Pero Lucas Caballero no era solamente el gran humorista. Era un escritor castizo, que cuando se proponía escribir en serio, en serio -¡y de qué manera! – lo hacía. Razón tiene su hermano Eduardo Caballero Calderón, en el prólogo al último libro editado por Klim, Yo, Lucas, cuando escribía a propósito de la sintaxis impecable del escritor fallecido: “Para corroborar lo anterior, bastaría recordar cómo escribe cuando lo hace en serio, en género tan difícil por lo manido y de pie forzado, como es el necrológico. Lo practica raras veces, cuando lo conmueve la desaparición de un amigo o de alguien a quien, sin serlo, estimaba y admiraba de veras”.
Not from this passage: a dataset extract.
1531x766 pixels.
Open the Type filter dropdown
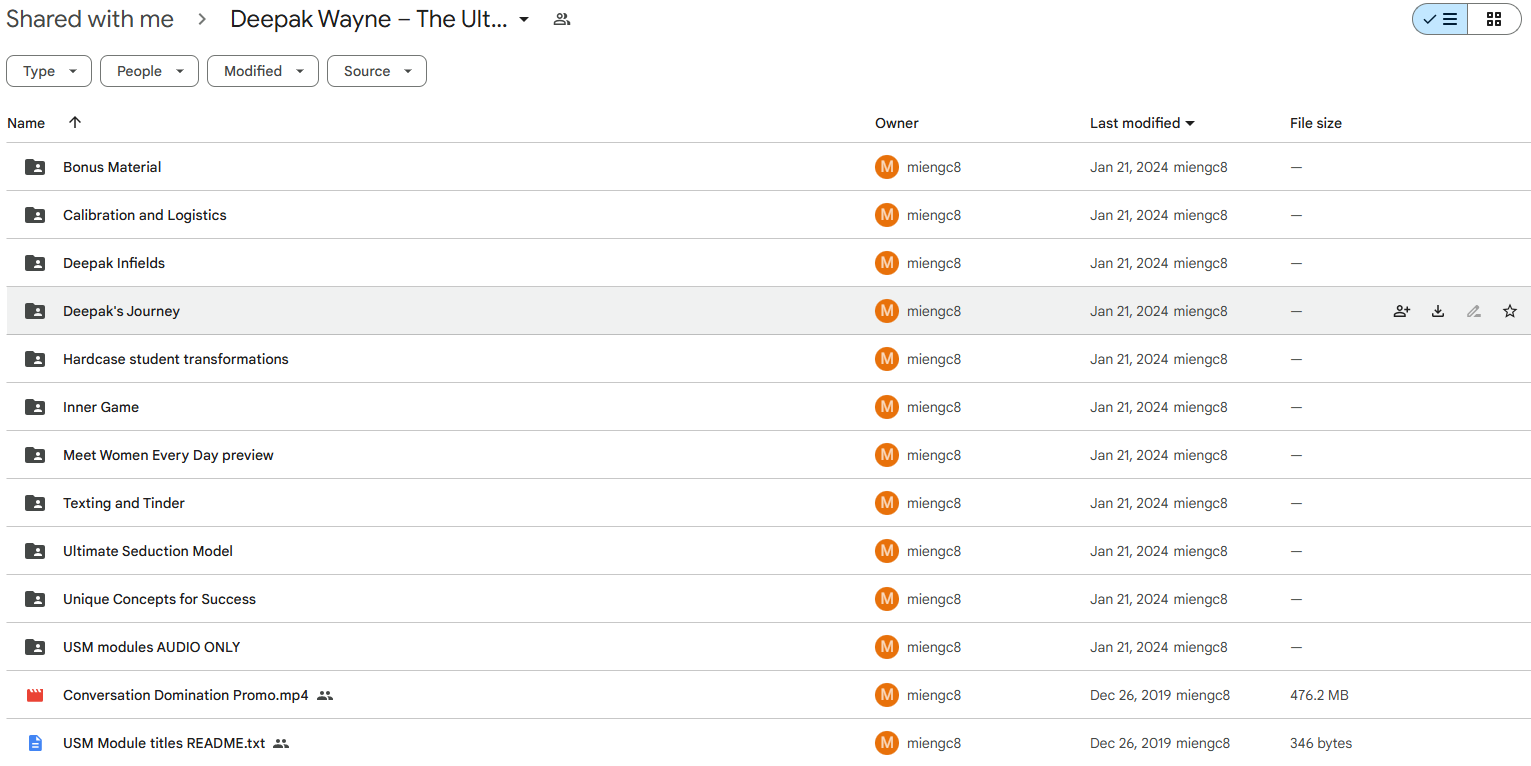point(49,71)
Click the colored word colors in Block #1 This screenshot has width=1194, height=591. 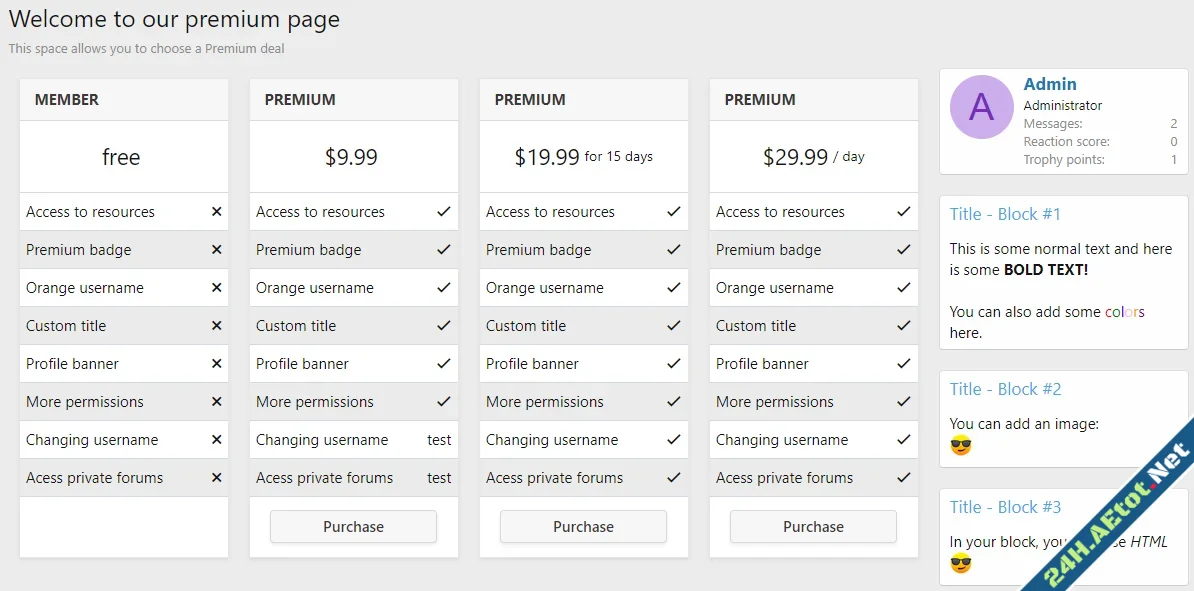coord(1125,313)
En efecto, y así lo recordó el padre Solano la homilía durante las honras fúnebres, Lucas escribió páginas memorables, brillantísimas, como la dedicada a monseñor Perdomo en su muerte, o cuando recientemente en páginas de El Espectador se refirió a la esposa de su hermano, Isabel Holguín de Caballero, cuya muerte lo conmovió terriblemente.
En realidad, frente a esos ejemplos, ¿qué podríamos decir nosotros, que carecemos de su fibra genial en esta libreta de pequeña libreta de apuntes?
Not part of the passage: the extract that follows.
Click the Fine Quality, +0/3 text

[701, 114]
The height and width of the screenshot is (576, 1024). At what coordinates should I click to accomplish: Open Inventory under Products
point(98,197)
Una última cita, también tomada del prólogo de Eduardo Caballero Calderón, donde se resalta otra de las admirables facetas de Lucas, su liberalismo a toda prueba:
“… Y es que más que centenares de los llamados luchadores liberales, de politicastros que una vez elegidos o reelegidos en una corporación pública reciben el homenaje de un banquete popular por suscripción obligatoria, Lucas sería acreedor al agradecimiento de millares de liberales morosos. Aun en los tiempos más duros de la censura de prensa, cuando era casi imposible escribir en los periódicos pues se tenía la bota en la nuca y un esbirro en la oreja, Lucas se las ingeniaba, para decir, sin decirlo, lo que tenía que decir. Con un ramalazo de ortigas vapuleaba la epidermis de los acaparadores y usufructuarios del Estado, sin que éstos encontraran por dónde agarrarlo. Lucas no ha sido solamente, como tantos otros, un heredoliberal sino un liberal de veras, incapaz de concebir la vida, sobre todo la actividad intelectual, fuera de una atmósfera de libertad absoluta. Cualquier vaho que la enturbie, lo mortifica. Libertad frente a los hombres y a sus ideas, libertad frente a los ideólogos, los cabecillas, los directorios, las directivas y los pontífices consagrados de tiempo en tiempo por la tontería popular. Aunque aislado de la sociedad y encerrado voluntariamente en el cuarto oscuro en que revela -es decir, trascribe en máquina- las fotografías tomadas por su imaginación siempre alerta, Lucas es tal vez el más libre, el más acendradamente liberal de todos los liberales colombianos”.
Por buen amigo, por gran liberal, por excelente escritor, por magnífico humorista, por insobornable periodista, nos duele la muerte de Lucas. A su esposa Isabelita Reyes de Caballero y a su hijo Lucas, como a sus hermanos Eduardo y Anita, y a su primo Enrique, les expresamos que su duelo es también hondamente nuestro.